Ins Haus kam ich nur zum Essen und zum Schlafen.
Als ich ca. 4 Jahre alt war, war mein Aktionsradius ca. 500m ums Haus. Garten, Straße, Haus meiner Freunde, Scheune und Tante Emma Laden eingeschlossen.
Es gab einen Pool (gehörte den Vermietern), eine Ausfallstraße, eine Sickergrube (normalerweise mit Steinplatte versiegelt) und ein angrenzendes Feld. Diese Dinge und der Gartenteil der Vermieter waren tabu. Alles andere durfte ich frei und alleine begehen.
Ich habe auf der Wiese ein Loch gegraben, weil ich unbedingt mal China sehen wollte (das für mich direkt auf der anderen Seite der Erdkugel liegen musste... also brauchte man nur tüchtig zu graben).
Meinen Mittagsschlaf habe ich auf dem Sofa gehalten - nie ohne mein (echtes!) Meerschweinchen Pipo, dass mir seinen Namen übrigens höchstpersönlich ins Ohr geflüstert hat.
Ich wollte nie essen - obwohl meine Mutter mir nur Speisen vorgesetzt hat, die ich hätte mögen müssen und war spindeldürr.
Ich habe keinen Kindergarten besucht.
Mit meiner Mutter habe ich im Spätsommer Brombeeren gesucht. Manchmal sind wir im Sommer ins Schwimmbad gegangen. Bei schlechtem Wetter hat sie mit mir gemalt, mir gezeigt wie ich die Puppenkleider waschen kann, etwas gebastelt oder mal ein Memory-Spiel gelegt.  Aber meist hat sie ihre Arbeit getan und ich die meine: Spielen eben.
Ich hatte es gut!
Die Kinder, die ich heute betreue, haben es auch gut - ohne Frage.
Sie besuchen einen wunderschönen Kindergarten mit herrlichem Außengelände, schönen, sinnvollen Spielzeugen und  haben liebe, verständnisvolle Erziehrinnen.
Trotzdem sehe, wie viel eingeschränkter sie heute leben müssen, an wie viele Gegebenheiten sie sich anpassen müssen, mit wie vielen Menschen sie kooperieren müssen. Und es fällt  mir leicht, einem kleinen Wüterich zu verzeihen, der mir, in seiner Not sich einfach nicht verständlich machen zu können,   die Ostheimer-Kuh an den Kopf wirft.

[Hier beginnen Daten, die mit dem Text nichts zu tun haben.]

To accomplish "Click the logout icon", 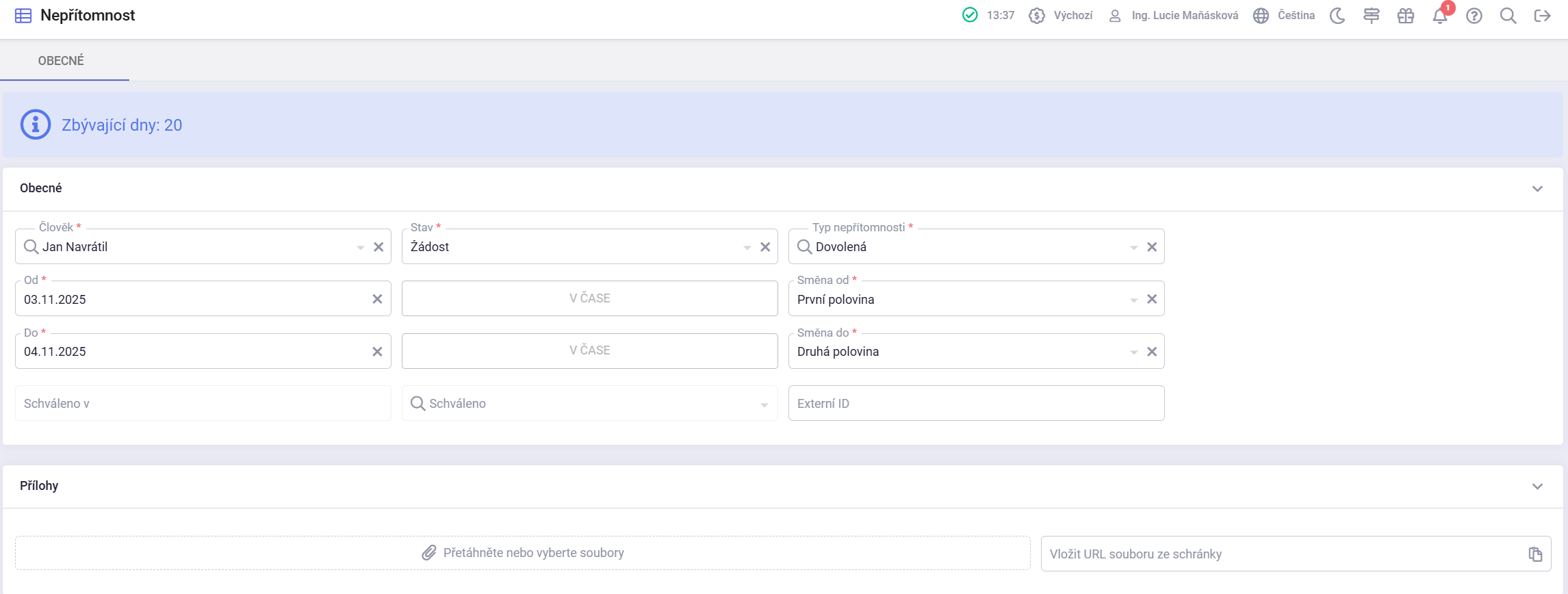I will tap(1542, 16).
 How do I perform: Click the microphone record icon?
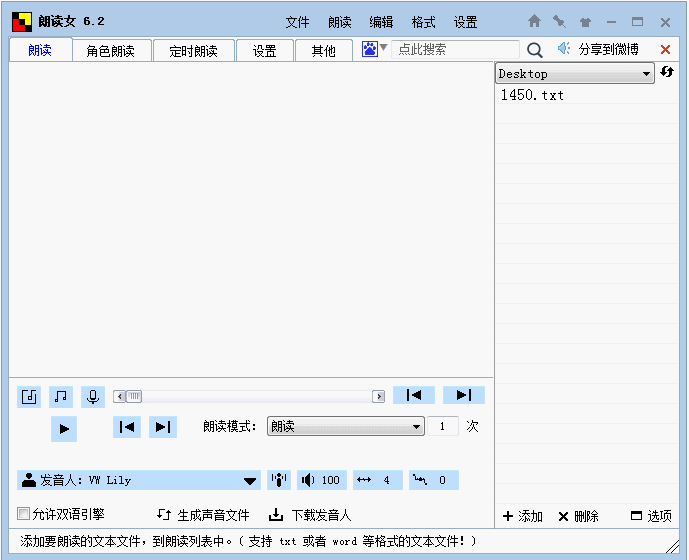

Oder der kleinen Madame, die mir triumphierend all montags erklärt: "Das esse ich nicht!" (Milchreis mit Zimtzucker) um sich dann freitags genüsslich eine ganze Schüssel davon einzuverleiben, wenn sie in der anderen Gruppe isst.
Ich kann verstehen, wenn Kinder "über die Stränge schlagen", damit sie die ungeteilte Aufmerksamkeit haben und auch, dass es sie frustriert, wenn sie einfach nicht machen können, was sie sich an "Arbeit" für diesen Tag vorgenommen haben.

Wir Erwachsenen haben Termine, Vorgaben, Zeitdruck, Hygieneregeln.
Wir müssen einkaufen, putzen, arbeiten.
Wir müssen es unseren Partnern, Freunden, Familie, Nachbarn rechtmachen.
Wir haben eigene Bedürfnisse, die schon immer viel zu kurz kommen.
Unsere Gesellschafft ist nicht geschaffen für Kinderherzen und Kindersinn.
Haben wir wenigstens ein wenig Verständniss, wenn ihnen unsere Art zu leben, nicht gefällt.